Which lines run from the one containing "The height and width of the screenshot is (112, 177)." through the end of the data? Write them out exactly, with the pictures left out.

+++ RECORDS FOR THIS EXERCISE +++

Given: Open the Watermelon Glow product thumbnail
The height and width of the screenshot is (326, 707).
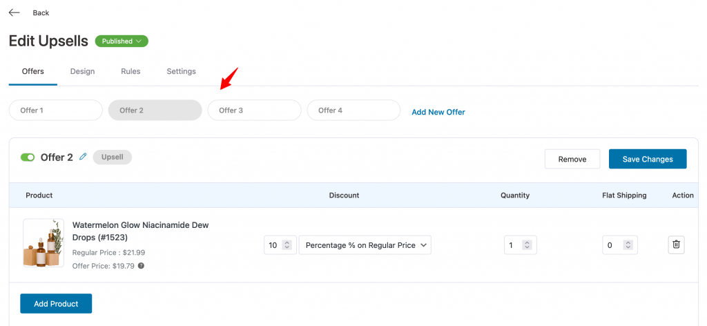Looking at the screenshot, I should [x=43, y=243].

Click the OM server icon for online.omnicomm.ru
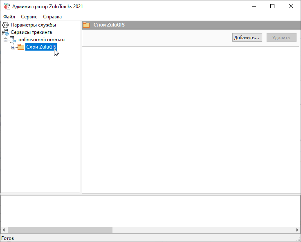(x=13, y=40)
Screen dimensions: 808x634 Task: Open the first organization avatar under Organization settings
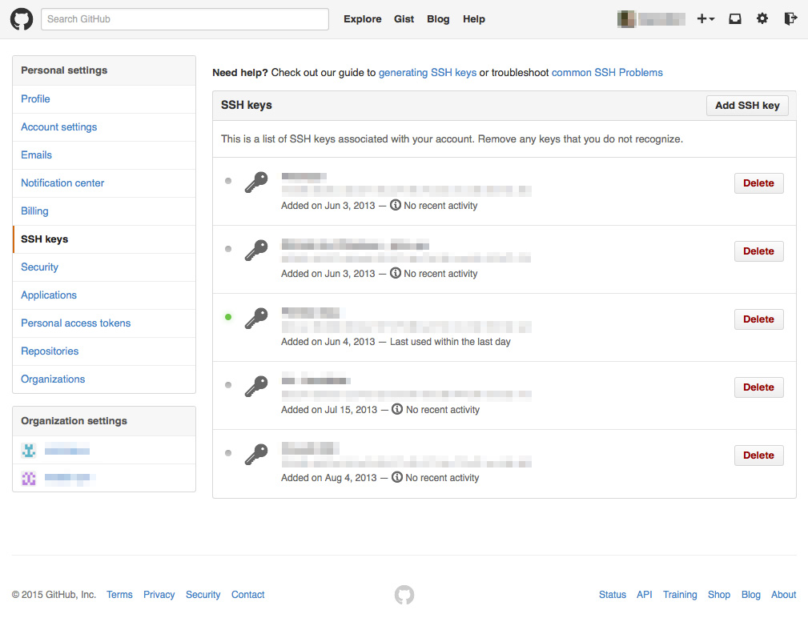click(x=29, y=451)
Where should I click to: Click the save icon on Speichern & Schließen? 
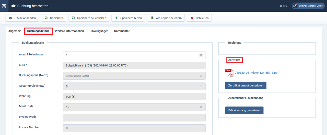click(x=73, y=18)
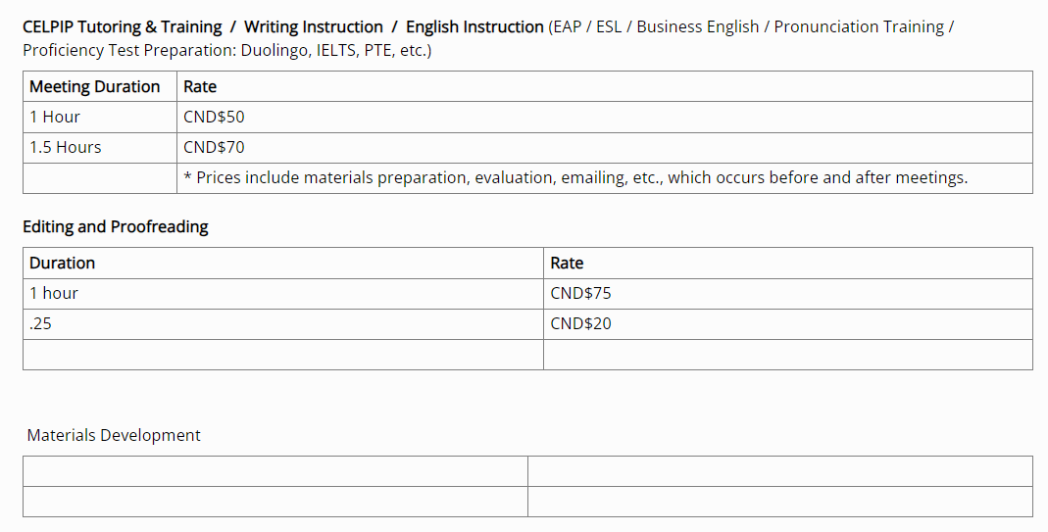
Task: Select the 1 Hour cell
Action: 55,117
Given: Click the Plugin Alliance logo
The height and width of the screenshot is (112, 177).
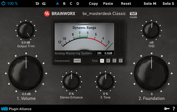Looking at the screenshot, I should point(16,109).
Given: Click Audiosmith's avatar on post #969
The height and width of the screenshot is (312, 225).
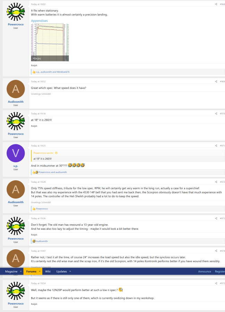Looking at the screenshot, I should (x=16, y=89).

+++

RESPONSE TO THIS TASK:
The height and width of the screenshot is (112, 177).
Looking at the screenshot, I should point(16,109).
Given: Click Audiosmith's avatar on post #969
The height and width of the screenshot is (312, 225).
Looking at the screenshot, I should (x=16, y=89).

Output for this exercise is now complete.